*** Data in this exercise ***

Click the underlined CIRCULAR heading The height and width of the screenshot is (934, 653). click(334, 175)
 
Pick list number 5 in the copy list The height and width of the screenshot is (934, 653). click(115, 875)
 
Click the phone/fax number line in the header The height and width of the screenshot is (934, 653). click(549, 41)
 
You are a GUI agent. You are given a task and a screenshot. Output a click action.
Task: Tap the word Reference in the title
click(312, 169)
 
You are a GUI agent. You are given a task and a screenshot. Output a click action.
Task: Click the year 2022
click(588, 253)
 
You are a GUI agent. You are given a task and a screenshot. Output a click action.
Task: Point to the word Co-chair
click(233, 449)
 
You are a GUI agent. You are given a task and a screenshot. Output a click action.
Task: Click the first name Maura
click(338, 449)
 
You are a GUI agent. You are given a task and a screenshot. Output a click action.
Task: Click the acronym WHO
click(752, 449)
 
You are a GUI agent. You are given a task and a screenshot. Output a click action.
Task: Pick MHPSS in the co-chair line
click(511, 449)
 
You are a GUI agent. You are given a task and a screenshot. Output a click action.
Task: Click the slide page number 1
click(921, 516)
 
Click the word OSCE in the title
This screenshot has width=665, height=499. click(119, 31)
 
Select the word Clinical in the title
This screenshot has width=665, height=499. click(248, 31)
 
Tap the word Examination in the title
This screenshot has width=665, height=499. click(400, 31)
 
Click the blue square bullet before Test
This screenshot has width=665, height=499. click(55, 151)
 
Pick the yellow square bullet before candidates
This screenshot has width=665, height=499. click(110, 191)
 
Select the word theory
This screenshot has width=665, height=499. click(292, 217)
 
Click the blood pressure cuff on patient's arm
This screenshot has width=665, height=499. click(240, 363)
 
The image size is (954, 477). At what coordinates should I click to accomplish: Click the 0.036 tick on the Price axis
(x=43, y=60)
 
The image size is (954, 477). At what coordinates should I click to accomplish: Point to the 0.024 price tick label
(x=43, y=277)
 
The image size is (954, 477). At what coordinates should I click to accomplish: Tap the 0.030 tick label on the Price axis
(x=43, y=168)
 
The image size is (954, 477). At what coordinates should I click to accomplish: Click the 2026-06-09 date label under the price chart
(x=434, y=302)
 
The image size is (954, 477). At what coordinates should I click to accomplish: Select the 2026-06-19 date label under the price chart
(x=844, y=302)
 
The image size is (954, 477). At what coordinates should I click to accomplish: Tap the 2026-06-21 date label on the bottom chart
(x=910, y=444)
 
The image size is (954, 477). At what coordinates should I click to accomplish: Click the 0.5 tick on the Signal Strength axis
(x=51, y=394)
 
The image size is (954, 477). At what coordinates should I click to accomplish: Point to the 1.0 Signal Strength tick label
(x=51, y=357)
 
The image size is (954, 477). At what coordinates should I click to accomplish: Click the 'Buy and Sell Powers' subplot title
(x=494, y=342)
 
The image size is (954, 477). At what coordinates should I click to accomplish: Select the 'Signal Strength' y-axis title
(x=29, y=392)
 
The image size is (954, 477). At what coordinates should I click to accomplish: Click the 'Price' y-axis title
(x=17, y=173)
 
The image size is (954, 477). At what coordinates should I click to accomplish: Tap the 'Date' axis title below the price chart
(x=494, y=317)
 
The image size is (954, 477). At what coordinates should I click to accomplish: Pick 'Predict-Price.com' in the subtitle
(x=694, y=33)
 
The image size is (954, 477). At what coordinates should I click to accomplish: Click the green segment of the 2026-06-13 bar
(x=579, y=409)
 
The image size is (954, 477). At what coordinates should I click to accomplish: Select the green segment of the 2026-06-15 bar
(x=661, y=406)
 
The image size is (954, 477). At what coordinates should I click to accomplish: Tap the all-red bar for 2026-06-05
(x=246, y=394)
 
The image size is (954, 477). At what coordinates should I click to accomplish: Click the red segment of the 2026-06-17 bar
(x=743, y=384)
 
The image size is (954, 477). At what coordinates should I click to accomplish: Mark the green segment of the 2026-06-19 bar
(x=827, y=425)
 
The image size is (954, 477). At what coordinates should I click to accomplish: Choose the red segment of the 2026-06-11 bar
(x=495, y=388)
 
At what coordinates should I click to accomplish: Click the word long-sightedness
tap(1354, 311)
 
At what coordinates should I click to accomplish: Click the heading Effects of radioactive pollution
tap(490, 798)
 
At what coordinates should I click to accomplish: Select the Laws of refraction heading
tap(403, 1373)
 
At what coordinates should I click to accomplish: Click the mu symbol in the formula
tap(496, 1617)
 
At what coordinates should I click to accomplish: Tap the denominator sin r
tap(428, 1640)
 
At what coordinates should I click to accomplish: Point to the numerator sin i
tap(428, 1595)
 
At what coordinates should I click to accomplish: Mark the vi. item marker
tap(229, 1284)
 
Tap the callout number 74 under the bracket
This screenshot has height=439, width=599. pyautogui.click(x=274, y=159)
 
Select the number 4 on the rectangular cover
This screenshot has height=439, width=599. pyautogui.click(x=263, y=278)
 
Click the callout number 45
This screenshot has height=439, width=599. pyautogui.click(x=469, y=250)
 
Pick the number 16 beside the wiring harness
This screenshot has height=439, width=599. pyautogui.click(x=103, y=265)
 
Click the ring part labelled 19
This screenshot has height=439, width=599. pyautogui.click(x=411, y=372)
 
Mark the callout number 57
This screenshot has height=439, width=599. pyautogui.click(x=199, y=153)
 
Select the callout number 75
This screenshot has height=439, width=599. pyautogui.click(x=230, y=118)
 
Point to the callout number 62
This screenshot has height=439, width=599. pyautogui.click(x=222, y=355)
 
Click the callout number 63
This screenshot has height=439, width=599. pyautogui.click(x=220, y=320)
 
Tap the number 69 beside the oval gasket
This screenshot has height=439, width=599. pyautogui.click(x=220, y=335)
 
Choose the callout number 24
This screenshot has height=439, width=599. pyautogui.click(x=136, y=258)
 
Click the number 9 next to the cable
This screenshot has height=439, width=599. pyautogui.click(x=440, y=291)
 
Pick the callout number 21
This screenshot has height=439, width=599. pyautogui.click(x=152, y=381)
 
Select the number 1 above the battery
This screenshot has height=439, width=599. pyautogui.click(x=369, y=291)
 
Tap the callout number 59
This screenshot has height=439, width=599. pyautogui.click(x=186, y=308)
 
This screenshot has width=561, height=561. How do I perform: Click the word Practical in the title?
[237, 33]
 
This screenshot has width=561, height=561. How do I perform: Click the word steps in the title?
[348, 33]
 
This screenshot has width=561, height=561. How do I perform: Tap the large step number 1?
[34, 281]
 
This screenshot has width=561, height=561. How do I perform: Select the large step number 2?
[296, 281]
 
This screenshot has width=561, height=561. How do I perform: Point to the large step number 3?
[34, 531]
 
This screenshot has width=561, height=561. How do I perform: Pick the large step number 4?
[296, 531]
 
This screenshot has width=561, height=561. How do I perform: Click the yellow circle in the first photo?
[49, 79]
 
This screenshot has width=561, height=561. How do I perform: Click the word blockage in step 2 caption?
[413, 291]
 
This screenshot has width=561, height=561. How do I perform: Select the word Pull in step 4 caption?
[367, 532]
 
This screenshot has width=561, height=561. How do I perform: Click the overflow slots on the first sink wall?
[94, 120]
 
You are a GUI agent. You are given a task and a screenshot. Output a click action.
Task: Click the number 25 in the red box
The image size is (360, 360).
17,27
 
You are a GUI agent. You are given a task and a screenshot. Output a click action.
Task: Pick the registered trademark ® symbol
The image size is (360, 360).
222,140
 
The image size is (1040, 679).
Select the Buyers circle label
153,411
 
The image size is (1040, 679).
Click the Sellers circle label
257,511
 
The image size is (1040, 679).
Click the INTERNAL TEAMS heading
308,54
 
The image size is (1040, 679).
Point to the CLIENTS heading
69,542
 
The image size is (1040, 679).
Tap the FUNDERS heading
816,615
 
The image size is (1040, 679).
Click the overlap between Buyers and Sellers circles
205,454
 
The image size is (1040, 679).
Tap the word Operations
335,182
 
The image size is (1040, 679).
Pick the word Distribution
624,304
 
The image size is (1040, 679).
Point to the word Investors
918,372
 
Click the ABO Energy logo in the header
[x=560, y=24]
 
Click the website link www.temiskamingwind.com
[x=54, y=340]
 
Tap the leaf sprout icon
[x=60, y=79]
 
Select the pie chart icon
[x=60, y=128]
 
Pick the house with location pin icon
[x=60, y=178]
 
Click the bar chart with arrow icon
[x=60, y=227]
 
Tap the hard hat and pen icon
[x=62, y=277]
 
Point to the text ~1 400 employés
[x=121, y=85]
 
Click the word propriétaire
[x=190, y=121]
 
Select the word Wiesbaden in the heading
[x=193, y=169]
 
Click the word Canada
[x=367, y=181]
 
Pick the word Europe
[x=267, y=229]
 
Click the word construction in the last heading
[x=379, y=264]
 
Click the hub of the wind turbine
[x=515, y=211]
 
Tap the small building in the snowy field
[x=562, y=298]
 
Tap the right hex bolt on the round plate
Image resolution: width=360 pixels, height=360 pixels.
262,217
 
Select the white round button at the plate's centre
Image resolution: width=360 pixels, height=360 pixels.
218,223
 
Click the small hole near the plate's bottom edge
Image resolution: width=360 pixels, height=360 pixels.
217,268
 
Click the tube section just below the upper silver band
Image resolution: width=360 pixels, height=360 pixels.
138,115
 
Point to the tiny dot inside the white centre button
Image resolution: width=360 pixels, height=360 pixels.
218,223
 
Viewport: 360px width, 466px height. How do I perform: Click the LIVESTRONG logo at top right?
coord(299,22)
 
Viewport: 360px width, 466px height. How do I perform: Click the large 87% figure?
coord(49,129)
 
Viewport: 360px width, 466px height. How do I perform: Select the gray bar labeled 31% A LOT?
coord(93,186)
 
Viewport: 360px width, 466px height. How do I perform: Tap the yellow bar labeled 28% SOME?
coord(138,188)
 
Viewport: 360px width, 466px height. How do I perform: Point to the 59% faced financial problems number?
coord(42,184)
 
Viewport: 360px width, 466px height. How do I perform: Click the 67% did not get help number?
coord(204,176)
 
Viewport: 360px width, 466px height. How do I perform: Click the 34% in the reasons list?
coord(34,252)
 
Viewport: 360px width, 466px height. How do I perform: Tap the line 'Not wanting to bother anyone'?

***

Brief: Copy the data from its start through the line containing "click(312, 169)", both ends included, and increase every coordinate in the answers by 20. Leave all other text unchanged.

Result for this task:
Click the underlined CIRCULAR heading The height and width of the screenshot is (934, 653). click(354, 195)
 
Pick list number 5 in the copy list The height and width of the screenshot is (934, 653). click(135, 895)
 
Click the phone/fax number line in the header The height and width of the screenshot is (934, 653). click(569, 61)
 
You are a GUI agent. You are given a task and a screenshot. Output a click action.
Task: Tap the word Reference in the title
click(332, 189)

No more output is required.